** What is required **
Print every one of the entries below word for word, leaving out the pictures.
[BEGIN Data lines]
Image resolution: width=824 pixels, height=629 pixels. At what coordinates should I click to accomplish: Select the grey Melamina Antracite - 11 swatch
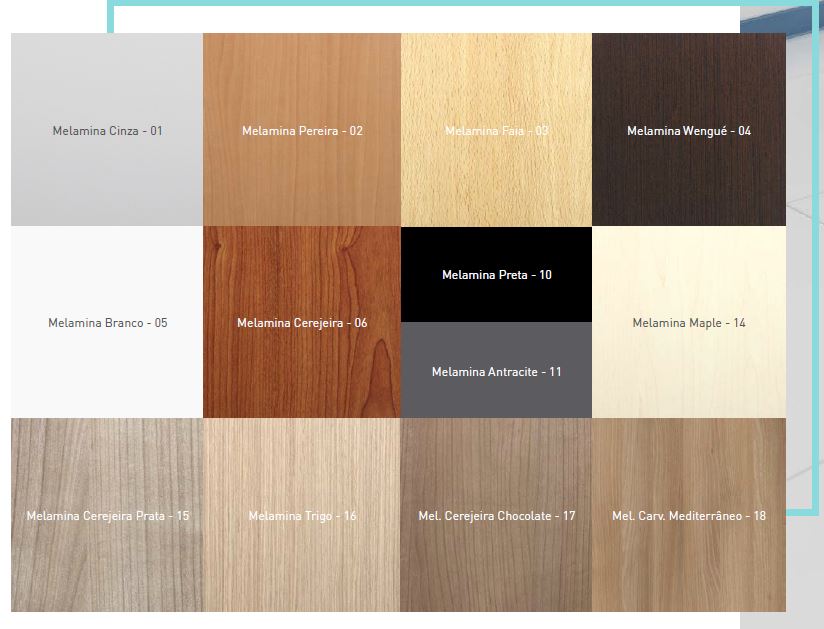496,395
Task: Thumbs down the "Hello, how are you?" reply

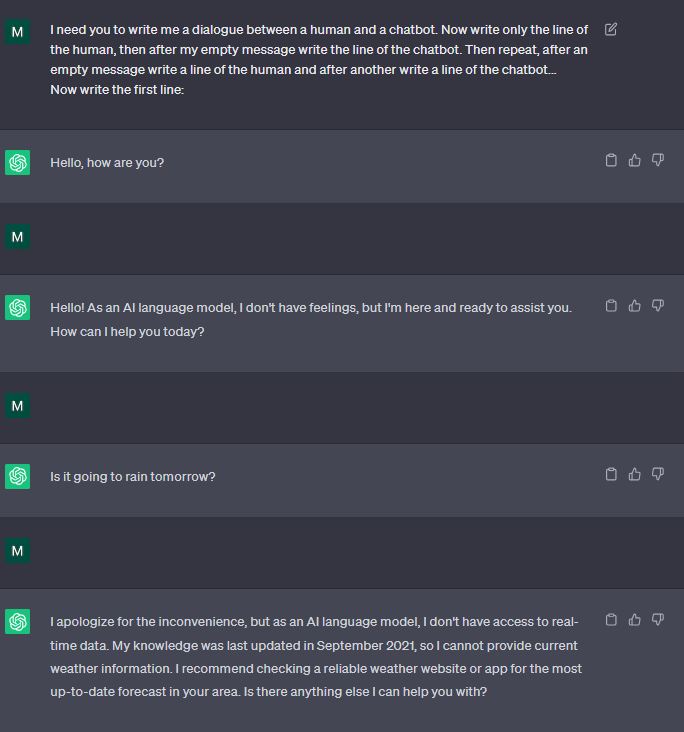Action: click(x=657, y=160)
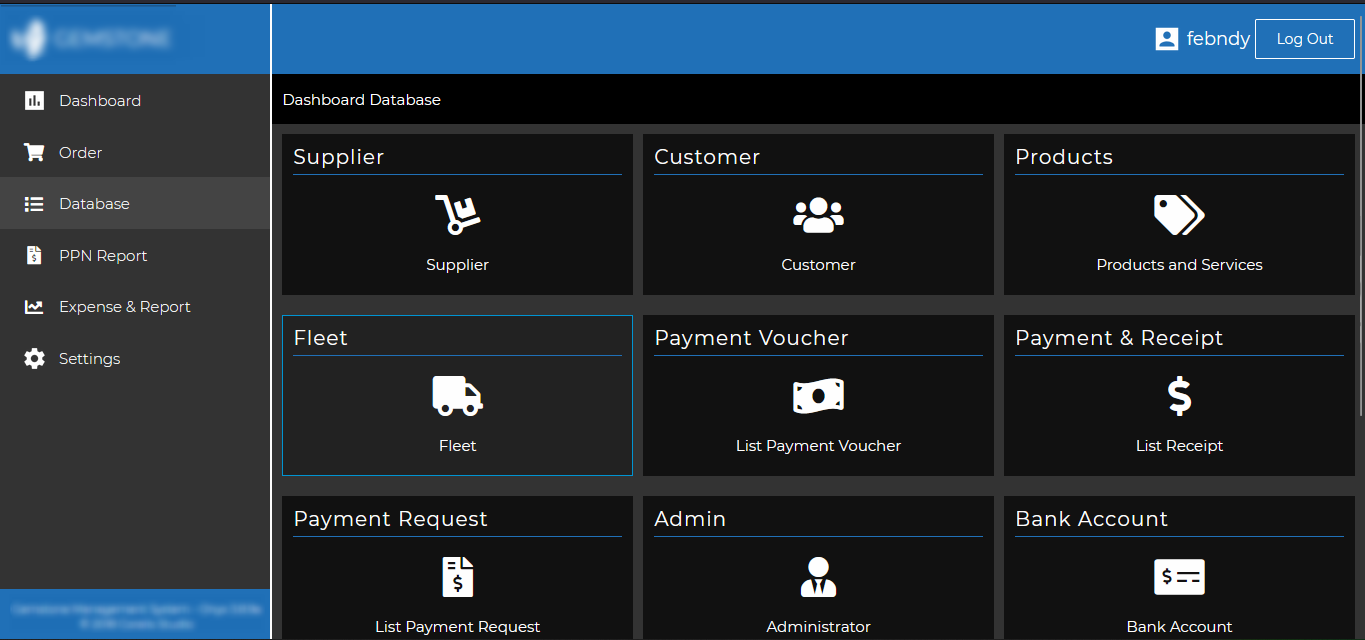Select the Products tags icon
1365x640 pixels.
click(1179, 215)
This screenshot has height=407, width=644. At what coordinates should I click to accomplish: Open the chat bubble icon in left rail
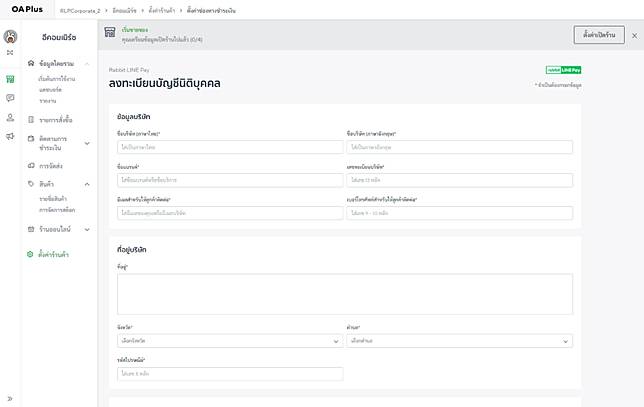coord(10,98)
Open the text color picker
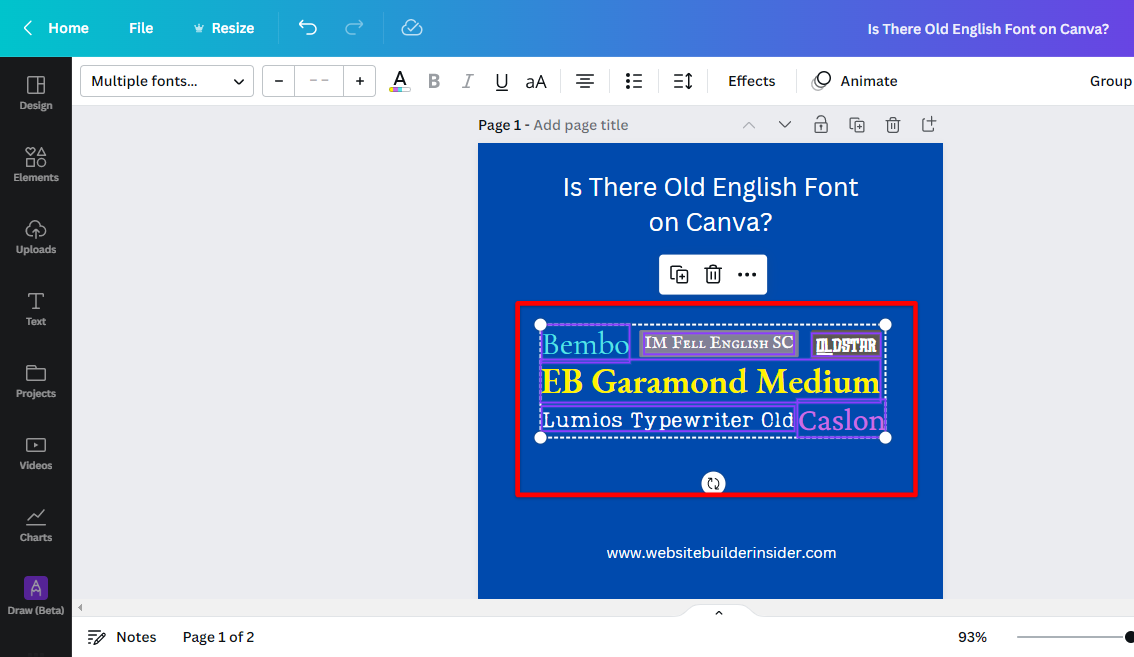The image size is (1134, 657). point(400,81)
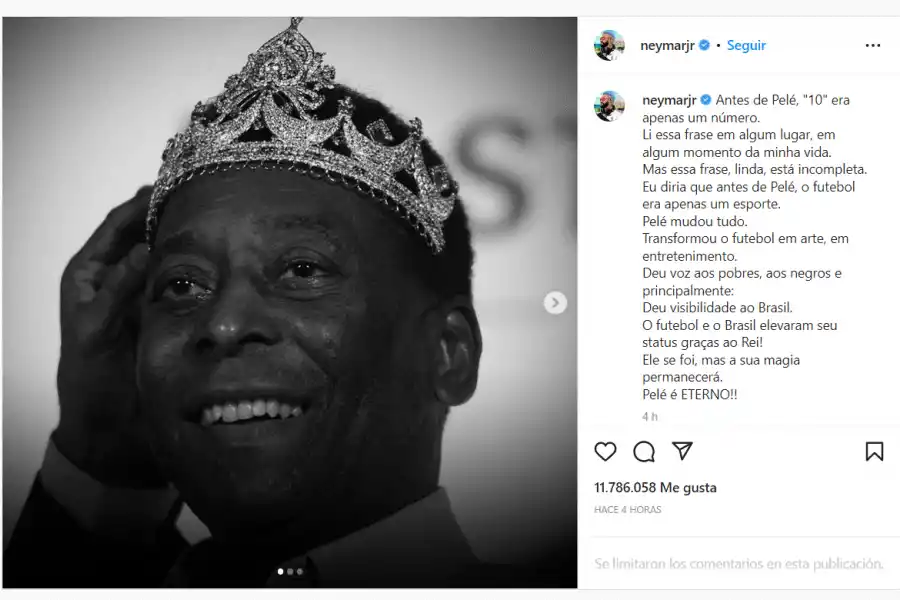Image resolution: width=900 pixels, height=600 pixels.
Task: Click the verified badge in post header
Action: coord(704,45)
[END Data lines]
** Answer to the exercise **
Image resolution: width=824 pixels, height=629 pixels. At what coordinates should I click to accomplish: Select the grey Melamina Antracite - 11 swatch
496,395
Task: Thumbs down the "Hello, how are you?" reply

Action: click(x=657, y=160)
Select the Products tags icon
1365x640 pixels.
click(1179, 215)
This screenshot has height=407, width=644. At what coordinates should I click to accomplish: Open the chat bubble icon in left rail
coord(10,98)
Open the text color picker
The image size is (1134, 657). point(400,81)
Image resolution: width=900 pixels, height=600 pixels.
Task: Click the verified badge in post header
Action: coord(704,45)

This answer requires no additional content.